## Written task
Transcribe the following items verbatim, beginning at the line that contains "This screenshot has height=1020, width=1220." and ending after the line that contains "coordinates (442, 463).".

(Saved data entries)
^^^^^^^^^^^^^^^^
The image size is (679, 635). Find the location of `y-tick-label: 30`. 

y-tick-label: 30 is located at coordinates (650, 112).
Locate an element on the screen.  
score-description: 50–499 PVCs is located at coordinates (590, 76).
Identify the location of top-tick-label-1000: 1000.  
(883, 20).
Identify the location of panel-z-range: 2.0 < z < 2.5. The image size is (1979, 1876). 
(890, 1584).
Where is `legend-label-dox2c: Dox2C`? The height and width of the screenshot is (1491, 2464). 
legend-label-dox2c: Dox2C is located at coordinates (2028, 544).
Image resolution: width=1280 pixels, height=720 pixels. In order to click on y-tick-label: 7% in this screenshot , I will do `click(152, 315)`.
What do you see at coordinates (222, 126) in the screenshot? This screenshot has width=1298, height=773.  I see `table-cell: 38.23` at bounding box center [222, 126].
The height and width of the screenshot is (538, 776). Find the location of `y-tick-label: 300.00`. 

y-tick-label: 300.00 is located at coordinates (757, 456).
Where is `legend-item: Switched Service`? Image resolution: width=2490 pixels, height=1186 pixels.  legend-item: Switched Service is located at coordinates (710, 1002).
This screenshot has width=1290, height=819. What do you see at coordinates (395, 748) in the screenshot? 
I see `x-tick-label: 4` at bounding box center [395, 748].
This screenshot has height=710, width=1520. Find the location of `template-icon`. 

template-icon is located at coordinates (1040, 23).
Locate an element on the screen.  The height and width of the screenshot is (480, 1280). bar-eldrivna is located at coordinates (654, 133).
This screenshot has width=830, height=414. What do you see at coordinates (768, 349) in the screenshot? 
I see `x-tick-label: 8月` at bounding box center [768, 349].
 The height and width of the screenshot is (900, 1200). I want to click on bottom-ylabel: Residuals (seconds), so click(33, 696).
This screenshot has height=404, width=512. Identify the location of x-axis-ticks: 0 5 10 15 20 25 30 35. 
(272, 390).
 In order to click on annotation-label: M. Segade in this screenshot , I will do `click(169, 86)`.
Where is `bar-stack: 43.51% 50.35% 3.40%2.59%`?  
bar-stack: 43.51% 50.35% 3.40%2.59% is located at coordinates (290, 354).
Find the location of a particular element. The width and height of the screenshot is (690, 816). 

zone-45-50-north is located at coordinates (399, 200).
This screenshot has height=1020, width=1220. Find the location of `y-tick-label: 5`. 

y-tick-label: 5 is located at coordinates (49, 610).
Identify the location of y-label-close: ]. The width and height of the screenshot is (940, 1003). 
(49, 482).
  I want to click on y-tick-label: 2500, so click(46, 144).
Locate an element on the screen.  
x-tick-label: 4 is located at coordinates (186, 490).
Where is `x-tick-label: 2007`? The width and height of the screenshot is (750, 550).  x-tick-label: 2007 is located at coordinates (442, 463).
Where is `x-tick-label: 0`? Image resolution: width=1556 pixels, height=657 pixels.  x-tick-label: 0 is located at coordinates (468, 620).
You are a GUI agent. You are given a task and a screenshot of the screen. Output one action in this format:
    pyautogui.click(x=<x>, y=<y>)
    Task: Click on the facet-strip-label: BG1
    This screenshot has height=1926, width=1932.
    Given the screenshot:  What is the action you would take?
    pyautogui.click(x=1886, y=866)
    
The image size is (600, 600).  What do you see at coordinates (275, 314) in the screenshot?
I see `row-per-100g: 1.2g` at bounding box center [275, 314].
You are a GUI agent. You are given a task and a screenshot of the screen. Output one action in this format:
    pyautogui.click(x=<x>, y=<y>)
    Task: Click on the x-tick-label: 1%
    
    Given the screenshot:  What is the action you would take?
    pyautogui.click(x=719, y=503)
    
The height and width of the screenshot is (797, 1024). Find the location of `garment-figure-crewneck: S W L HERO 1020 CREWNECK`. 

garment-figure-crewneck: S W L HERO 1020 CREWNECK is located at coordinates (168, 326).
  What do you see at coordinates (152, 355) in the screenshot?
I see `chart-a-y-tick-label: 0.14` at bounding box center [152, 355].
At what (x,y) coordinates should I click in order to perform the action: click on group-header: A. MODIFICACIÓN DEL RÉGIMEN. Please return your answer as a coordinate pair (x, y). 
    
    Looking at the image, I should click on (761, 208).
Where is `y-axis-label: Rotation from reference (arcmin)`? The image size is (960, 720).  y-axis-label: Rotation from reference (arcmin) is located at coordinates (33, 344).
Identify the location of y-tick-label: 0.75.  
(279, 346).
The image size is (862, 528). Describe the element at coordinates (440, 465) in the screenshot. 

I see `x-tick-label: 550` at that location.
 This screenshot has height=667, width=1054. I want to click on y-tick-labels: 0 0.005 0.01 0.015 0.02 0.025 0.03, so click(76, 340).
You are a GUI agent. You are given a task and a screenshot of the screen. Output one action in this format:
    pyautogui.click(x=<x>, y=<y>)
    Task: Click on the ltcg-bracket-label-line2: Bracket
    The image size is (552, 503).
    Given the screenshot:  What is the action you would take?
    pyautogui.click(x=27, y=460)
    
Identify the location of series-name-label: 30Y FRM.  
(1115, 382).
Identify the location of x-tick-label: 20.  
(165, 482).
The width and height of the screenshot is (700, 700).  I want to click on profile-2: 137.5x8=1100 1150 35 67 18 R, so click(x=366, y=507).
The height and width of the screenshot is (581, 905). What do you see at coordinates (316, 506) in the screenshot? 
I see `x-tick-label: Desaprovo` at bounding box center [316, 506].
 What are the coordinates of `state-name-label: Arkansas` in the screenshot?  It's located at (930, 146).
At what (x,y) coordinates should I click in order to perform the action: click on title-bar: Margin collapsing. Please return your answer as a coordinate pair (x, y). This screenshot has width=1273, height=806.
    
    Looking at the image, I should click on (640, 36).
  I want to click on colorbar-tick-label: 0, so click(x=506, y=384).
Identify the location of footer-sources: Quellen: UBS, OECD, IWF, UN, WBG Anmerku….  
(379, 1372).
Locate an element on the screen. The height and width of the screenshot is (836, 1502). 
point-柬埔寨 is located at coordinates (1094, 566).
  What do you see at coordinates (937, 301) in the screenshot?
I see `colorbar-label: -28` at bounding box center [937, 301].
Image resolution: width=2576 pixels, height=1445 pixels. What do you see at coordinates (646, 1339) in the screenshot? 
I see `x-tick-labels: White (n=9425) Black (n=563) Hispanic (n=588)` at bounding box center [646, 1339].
^^^^^^^^^^^^^^^^
## Written answer
This screenshot has height=1020, width=1220. Find the location of `y-tick-label: 5`. 

y-tick-label: 5 is located at coordinates (49, 610).
Identify the location of y-label-close: ]. The width and height of the screenshot is (940, 1003). 
(49, 482).
  I want to click on y-tick-label: 2500, so click(46, 144).
Locate an element on the screen.  
x-tick-label: 4 is located at coordinates (186, 490).
Where is `x-tick-label: 2007`? The width and height of the screenshot is (750, 550).  x-tick-label: 2007 is located at coordinates (442, 463).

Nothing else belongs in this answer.